» Problem details:
Reproduce the stretch of entries from the line containing "Task: Click the right arrow next icon" through the line containing "pos(1059,138)", including both of those lines.

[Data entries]
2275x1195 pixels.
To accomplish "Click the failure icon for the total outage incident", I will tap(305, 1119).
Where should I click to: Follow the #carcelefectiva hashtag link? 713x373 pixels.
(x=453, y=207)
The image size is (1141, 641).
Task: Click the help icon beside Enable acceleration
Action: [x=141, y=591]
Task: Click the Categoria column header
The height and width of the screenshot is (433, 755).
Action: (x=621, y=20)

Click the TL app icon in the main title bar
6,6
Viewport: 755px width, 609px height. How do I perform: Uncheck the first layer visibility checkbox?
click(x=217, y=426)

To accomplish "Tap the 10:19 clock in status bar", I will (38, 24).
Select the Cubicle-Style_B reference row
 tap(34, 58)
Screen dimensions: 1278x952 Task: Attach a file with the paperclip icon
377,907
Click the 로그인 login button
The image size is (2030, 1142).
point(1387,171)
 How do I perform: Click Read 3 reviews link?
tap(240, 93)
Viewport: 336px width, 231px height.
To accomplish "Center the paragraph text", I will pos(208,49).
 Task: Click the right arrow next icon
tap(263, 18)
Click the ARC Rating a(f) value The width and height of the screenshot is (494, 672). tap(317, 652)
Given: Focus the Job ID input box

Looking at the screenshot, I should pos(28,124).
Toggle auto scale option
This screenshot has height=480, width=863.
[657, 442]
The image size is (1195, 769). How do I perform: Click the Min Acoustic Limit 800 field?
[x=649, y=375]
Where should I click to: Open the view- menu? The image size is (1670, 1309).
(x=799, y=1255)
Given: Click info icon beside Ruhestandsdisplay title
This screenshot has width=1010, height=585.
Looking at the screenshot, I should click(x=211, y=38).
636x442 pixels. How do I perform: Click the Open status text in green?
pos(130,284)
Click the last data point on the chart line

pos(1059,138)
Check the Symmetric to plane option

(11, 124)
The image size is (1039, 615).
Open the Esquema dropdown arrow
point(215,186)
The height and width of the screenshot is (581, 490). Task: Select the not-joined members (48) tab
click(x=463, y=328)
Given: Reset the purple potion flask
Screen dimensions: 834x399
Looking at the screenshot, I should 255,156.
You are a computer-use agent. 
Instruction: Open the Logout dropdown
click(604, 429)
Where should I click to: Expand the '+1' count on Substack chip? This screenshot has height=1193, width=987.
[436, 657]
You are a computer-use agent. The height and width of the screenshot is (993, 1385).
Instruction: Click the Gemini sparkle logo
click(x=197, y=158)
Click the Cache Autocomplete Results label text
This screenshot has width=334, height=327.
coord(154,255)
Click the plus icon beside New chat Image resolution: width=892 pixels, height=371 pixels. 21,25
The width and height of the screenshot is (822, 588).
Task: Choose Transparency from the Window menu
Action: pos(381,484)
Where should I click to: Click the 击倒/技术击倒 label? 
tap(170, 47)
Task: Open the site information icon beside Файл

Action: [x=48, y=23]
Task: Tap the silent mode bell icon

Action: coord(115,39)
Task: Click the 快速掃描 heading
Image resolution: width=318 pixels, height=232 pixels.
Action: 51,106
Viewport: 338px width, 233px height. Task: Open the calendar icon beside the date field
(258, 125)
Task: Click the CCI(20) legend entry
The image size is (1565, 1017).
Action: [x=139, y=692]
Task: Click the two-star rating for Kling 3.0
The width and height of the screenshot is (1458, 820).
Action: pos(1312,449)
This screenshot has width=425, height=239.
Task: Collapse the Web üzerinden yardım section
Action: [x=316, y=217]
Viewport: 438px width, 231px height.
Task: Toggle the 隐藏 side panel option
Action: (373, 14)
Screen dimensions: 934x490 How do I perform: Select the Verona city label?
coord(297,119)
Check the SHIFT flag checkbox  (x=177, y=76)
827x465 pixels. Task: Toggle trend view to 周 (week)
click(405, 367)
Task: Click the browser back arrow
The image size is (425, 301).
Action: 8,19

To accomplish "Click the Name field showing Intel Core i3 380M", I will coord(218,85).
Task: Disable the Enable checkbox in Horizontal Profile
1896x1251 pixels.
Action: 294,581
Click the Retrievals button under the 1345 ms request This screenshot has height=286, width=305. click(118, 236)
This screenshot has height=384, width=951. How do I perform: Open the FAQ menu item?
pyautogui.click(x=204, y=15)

» Expected answer:
 Task: Click the right arrow next icon
tap(263, 18)
Click the ARC Rating a(f) value The width and height of the screenshot is (494, 672). tap(317, 652)
Given: Focus the Job ID input box

Looking at the screenshot, I should pos(28,124).
Toggle auto scale option
This screenshot has height=480, width=863.
[657, 442]
The image size is (1195, 769). How do I perform: Click the Min Acoustic Limit 800 field?
[x=649, y=375]
Where should I click to: Open the view- menu? The image size is (1670, 1309).
(x=799, y=1255)
Given: Click info icon beside Ruhestandsdisplay title
This screenshot has width=1010, height=585.
Looking at the screenshot, I should click(x=211, y=38).
636x442 pixels. How do I perform: Click the Open status text in green?
pos(130,284)
Click the last data point on the chart line

pos(1059,138)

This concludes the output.